The Shah Commission documented 132 complaints of deaths due to infections from negligent sterilisations, with the unmarried and elderly individuals targeted. 200 people were arrested under the Maintenance of Internal Security Act (MISA), two under COFEPOSA and 1,079 under the Defence of Internal Security of India Rules, often without justification.
The bureaucracy’s complicity was evident. Sonepat Deputy Commissioner RS Malik, appointed in November 1976, zealously enforced the programme, leading to a “mad race" among officials in Kharkhoda. Bus passengers, rail travellers, cinema-goers and passersby were forcibly taken for sterilisation. Villagers spent nights in fields to evade the authorities, living in fear. The commission noted that administrators ignored public resentment, treating citizens “as cattle" and employing verbal orders to bypass legal protocols, undermining rule of law.

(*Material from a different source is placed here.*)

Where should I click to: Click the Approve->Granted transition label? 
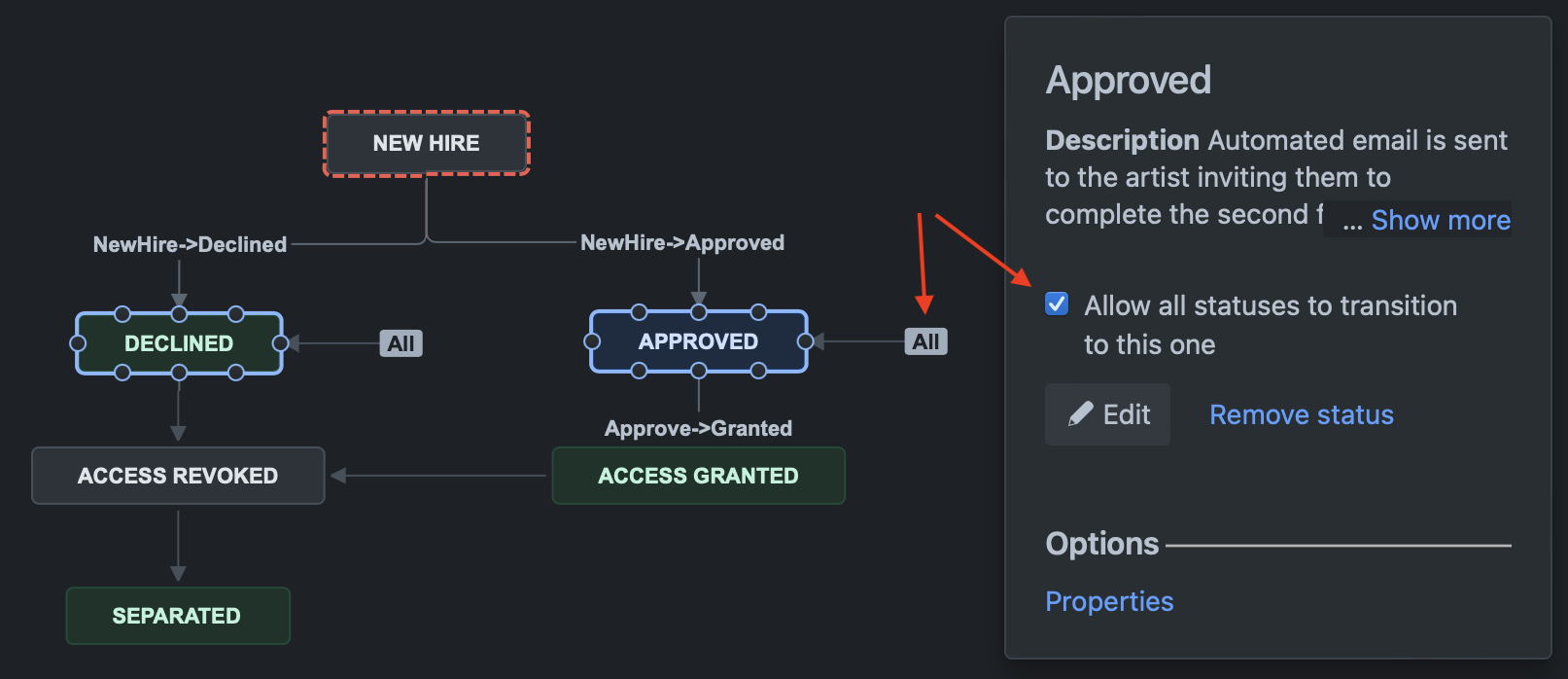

Women in Pipli emerged as formidable defenders of their community’s rights, challenging the patriarchal and administrative oppression. On December 1, 1976, when the BDP&O visited its Harijan colony, the women confronted him. When he used abusive language and threatened to raze the village, they physically resisted, striking him with a jelly and forcing him to retreat. This act of defiance, unprecedented in Haryana’s patriarchal context, underscored their resolve as they declared that they had “not worn bangles", a local idiom rejecting weakness.

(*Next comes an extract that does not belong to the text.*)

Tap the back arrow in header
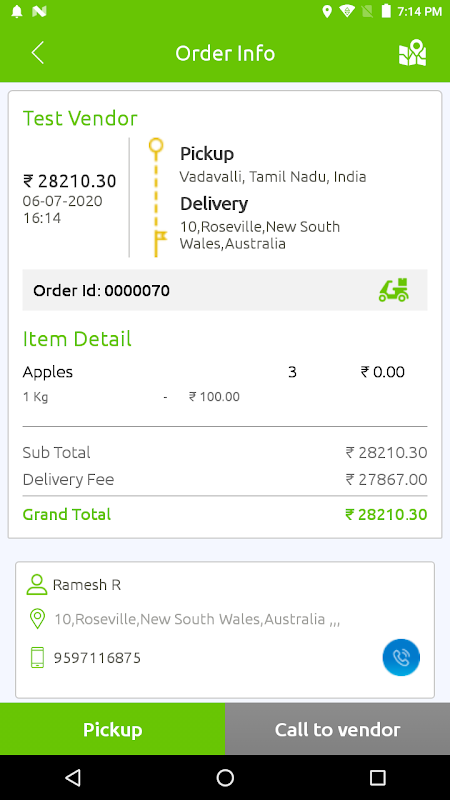Screen dimensions: 450x800 [38, 53]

On December 2, when the police arrived, the women led the resistance. After men aged 12-50 fled the village, women protected those detained at the chaupal‘s milk dairy. They clashed with the police, who beat and dragged villagers into a bus for sterilisation. Police firing killed Chanderpati, a BC woman, and Jagmohan from Gopalpur, with Rattan Singh injured.
Khap panchayats, traditional community councils, also played a critical role in mobilising resistance. The Dahiya khap, led by Captain Jai Lal of Sisana, coordinated with 29 other khaps, including Hooda, Dalal, Malik and Sangwan, to support Pipli. Advocates Nafe Singh Dahiya, Nawal Singh and Shadi Lal rallied the community, transcending caste and political divides. The khaps’ influence was evident in the gathering of over
1 lakh people on December 2.
Their involvement was revolutionary, challenging the notion of khaps as ‘kangaroo courts’. Leaders like Rizak Ram, an MLA, with Dahiya khap support, negotiated a settlement, urging villagers to avoid violence and hand over the bodies of the deceased for post-mortem. Nafe Singh Dahiya proposed taking the bodies to the PM’s residence to expose the atrocities, but this plan was thwarted.
The khaps’ unity with village panchayats, Arya Samaj and political figures like MP Sultan Singh demonstrated a broad-based coalition against state oppression. But, despite a compromise on December 4, 1976, promising no arrests, the administration reneged, detaining Nafe Singh and 21 others. The DC’s threat on December 20 to burn the village forced some to flee or comply with sterilisation. The Shah Commission criticised the bureaucracy’s “committed" nature, noting that senior officials, driven by self-preservation, ignored public sentiment to please superiors. It highlighted the absence of written orders, with verbal directives enabling arbitrary actions.
The Emergency’s end in March 1977 and the Janata Party’s electoral victory, supported by leaders like Devi Lal and Charan Singh, led to the withdrawal of the cases.
The Pipli incident remains a reminder of the dangers of unchecked administrative power. The courage of the women and khaps’ mobilisation showed the power of community resistance in defending dignity against state tyranny. The 50th anniversary of the Emergency and Pipli’s legacy call for a commitment to accountable governance and protection of rights.
Rajkumar Siwach is Professor, Chaudhary Devi Lal University, Sirsa.